Impaired development and competitive refinement of the cortical frequency map in tumor necrosis factor-α-deficient mice.

Early experience shapes sensory representations in a critical period of heightened plasticity. This adaptive process is thought to involve both Hebbian and homeostatic synaptic plasticity. Although Hebbian plasticity has been investigated as a mechanism for cortical map reorganization, less is known about the contribution of homeostatic plasticity. We investigated the role of homeostatic synaptic plasticity in the development and refinement of frequency representations in the primary auditory cortex using the tumor necrosis factor-α (TNF-α) knockout (KO), a mutant mouse with impaired homeostatic but normal Hebbian plasticity. Our results indicate that these mice develop weaker tonal responses and incomplete frequency representations. Rearing in a single-frequency revealed a normal expansion of cortical representations in KO mice.
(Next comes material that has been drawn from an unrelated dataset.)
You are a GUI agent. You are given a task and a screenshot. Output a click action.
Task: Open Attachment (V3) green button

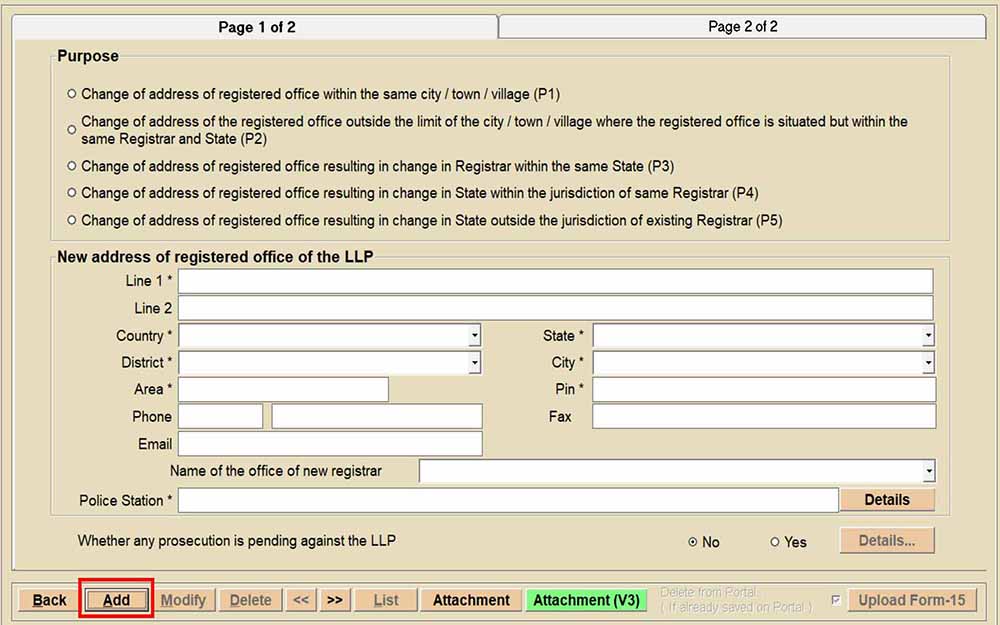click(586, 600)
However, TNF-α KOs lacked homeostatic adjustments of cortical responses following exposure to multiple frequencies. Specifically, while this sensory over-stimulation resulted in competitive refinement of frequency tuning in wild-type controls, it broadened frequency tuning in TNF-α KOs. Our results suggest that homeostatic plasticity plays an important role in gain control and competitive interaction in sensory cortical development.